=== Section Start ===
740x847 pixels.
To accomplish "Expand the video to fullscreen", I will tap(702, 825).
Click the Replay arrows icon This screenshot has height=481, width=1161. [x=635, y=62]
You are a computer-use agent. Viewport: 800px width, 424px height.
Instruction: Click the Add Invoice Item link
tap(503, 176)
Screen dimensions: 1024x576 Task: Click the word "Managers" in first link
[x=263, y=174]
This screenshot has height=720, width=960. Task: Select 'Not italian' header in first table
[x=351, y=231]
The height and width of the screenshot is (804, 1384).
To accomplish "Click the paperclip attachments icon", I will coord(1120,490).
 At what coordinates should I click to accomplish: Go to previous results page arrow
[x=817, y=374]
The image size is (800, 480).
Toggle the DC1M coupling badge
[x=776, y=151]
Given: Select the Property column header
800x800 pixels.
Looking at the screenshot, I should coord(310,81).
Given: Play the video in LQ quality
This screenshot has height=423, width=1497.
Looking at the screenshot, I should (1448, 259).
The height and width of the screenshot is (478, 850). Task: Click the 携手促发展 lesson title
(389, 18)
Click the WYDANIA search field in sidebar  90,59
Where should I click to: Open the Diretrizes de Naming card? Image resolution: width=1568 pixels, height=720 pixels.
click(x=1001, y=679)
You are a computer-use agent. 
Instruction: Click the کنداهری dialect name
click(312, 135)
=== Section End ===
In the preceding material, find each line holding the word "will" and copy it out.

To accomplish "Expand the video to fullscreen", I will tap(702, 825).
To accomplish "Click the paperclip attachments icon", I will coord(1120,490).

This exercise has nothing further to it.